Nous avons fini par atterrir à Tokyo, le temps d’une escale aux allures de rêve interrompu. Quelques heures à déambuler dans un aéroport fantôme, puis déjà l’embarquement, l’avion qui redécolle dans la nuit noire.

Le sommeil a été bref, saccadé, traversé de fragments de pensées et de cette excitation sourde qui ne me quitte pas. Puis enfin, après ce qui m’a semblé être une éternité en suspens, l’avion amorce sa descente vers Jakarta.

Cette fois, c’est la bonne. Nous avons atterri.

Les portes s’ouvrent, une chaleur moite me frappe au visage, presque suffocante après tant d’heures dans l’air conditionné. Je cligne des yeux, avale une bouffée de cet air saturé d’odeurs — essence, épices, pluie. Tout semble à la fois étouffant et vibrant.

L’aéroport bourdonne. Les annonces résonnent dans un écho métallique, se mêlant aux bruits secs des roulettes sur le carrelage. Des voyageurs pressés, fatigués, traînent leurs ombres dans cette jungle artificielle.

Nous récupérons nos bagages dans un ballet chaotique, les chariots s’entrechoquent, les conversations s’emmêlent. Puis enfin, nous franchissons les portes automatiques. La nuit nous engloutit.

Un ciel noir, épais, saturé de nuages. Des rangées de néons clignotent au loin, ponctuées par les palmiers qui se tordent dans la moiteur. L’air colle à ma peau comme un drap humide.

C’est là que je le vois : un homme nous attend, pancarte à la main, l’air détaché.

“Miss Tricia – Group”.

Nous grimpons dans un van blanc, massif, climatisation poussée au maximum — une gifle glaciale après la touffeur extérieure. Les sièges en simili-cuir collent aux jambes nues. Les valises s’entassent dans le coffre, comme des corps empilés.

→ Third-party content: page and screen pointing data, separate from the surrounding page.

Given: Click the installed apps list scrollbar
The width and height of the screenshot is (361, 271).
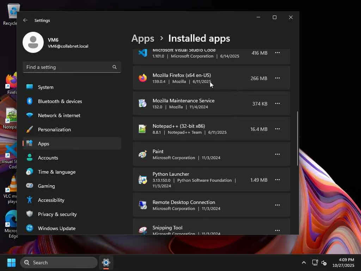Looking at the screenshot, I should tap(298, 139).
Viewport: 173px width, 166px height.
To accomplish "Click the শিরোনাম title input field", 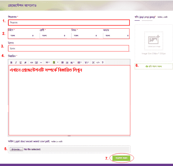I will (69, 23).
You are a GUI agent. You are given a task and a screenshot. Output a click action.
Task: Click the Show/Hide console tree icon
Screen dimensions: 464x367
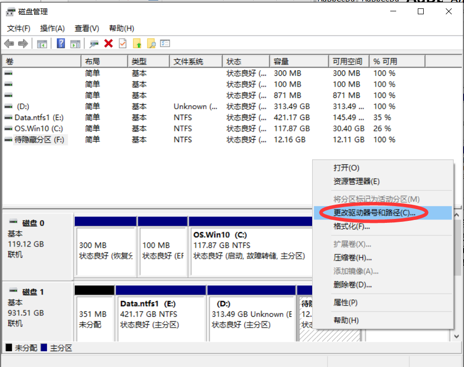click(x=42, y=43)
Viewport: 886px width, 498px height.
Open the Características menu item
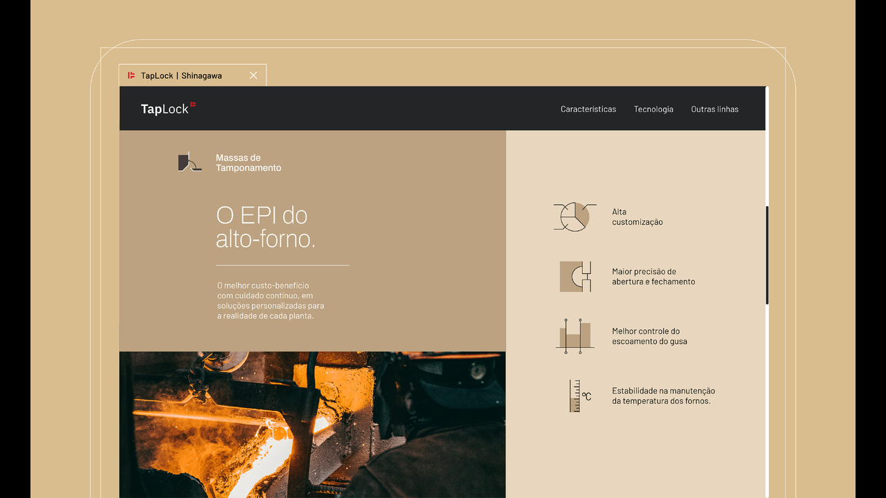(x=588, y=109)
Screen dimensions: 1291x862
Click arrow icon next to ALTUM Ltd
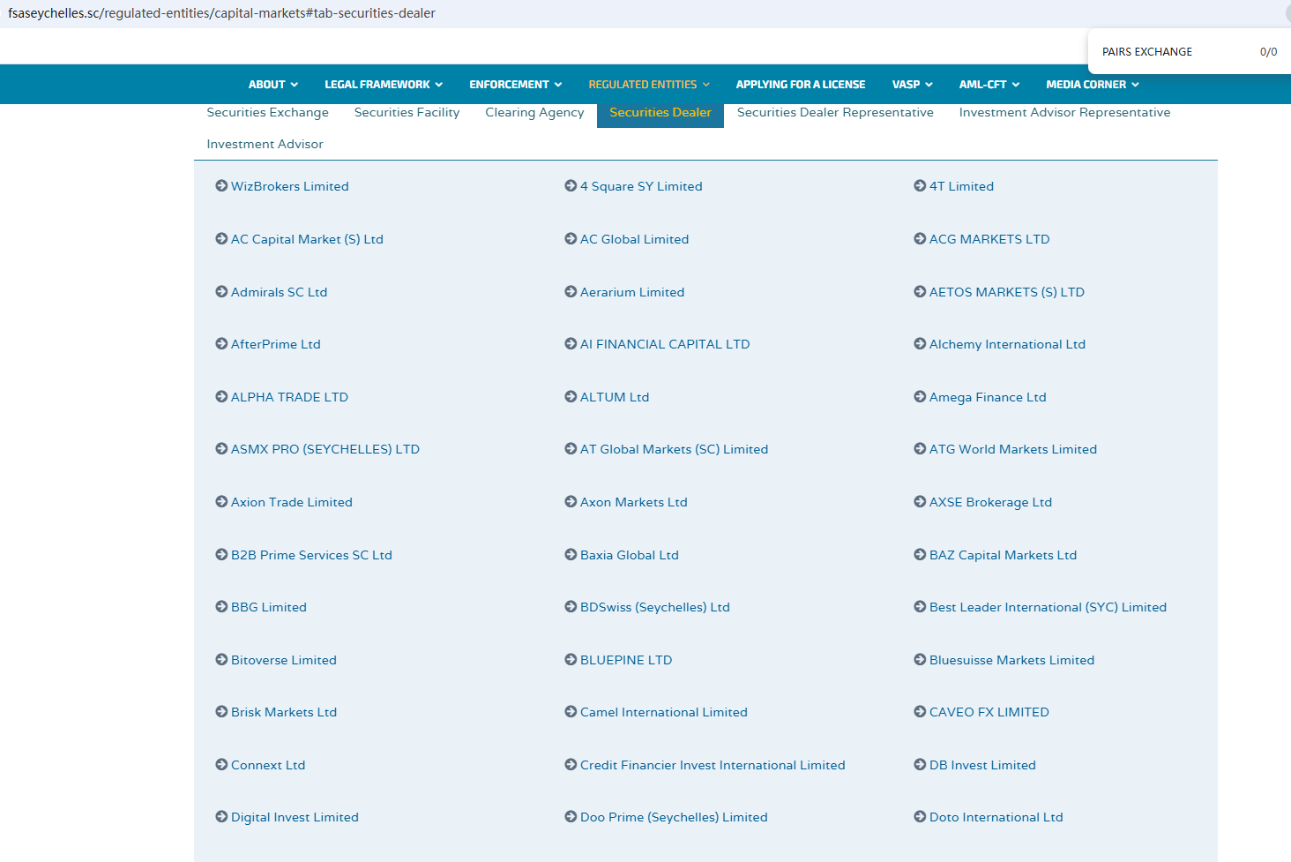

La route s’étire devant nous, avalée par les phares. Un long ruban d’asphalte bordé de palmiers et d’enseignes lumineuses. Les klaxons éclatent dans la nuit, stridents, comme des cris d’oiseaux affolés. À travers les vitres, des gouttes de pluie commencent à strier le paysage.

Je sens la fatigue me gagner, mais sous cette torpeur rôde une excitation étrange. C’est maintenant que tout commence.

Au début, les conversations fusent, hésitantes, comme pour tenir la fatigue à distance. Mais très vite, un silence flottant s’installe. Une tension discrète, palpable. Peut-être la lassitude… ou autre chose.

Topaze finit par briser le silence, d’un ton où perce l’agacement :

— Sérieux… on a encore beaucoup de route pour arriver au port ? Et… pourquoi un bateau de nuit ? C’est pas hyper rassurant.

Mon regard glisse vers Molly. Elle lance à Tricia un coup d’œil qui me glace.

Pas un simple regard contrarié. Non. Quelque chose de plus dur. Une ombre, presque menaçante.

Tricia réplique aussitôt, avec une assurance qui sonne un peu forcée :

— Trois quarts d’heure, à peu près. Et pour ce genre d’hôtel, c’est normal que les transferts se fassent la nuit. La plupart des touristes arrivent d’Amérique du Nord… Les vols atterrissent tard, comme le nôtre.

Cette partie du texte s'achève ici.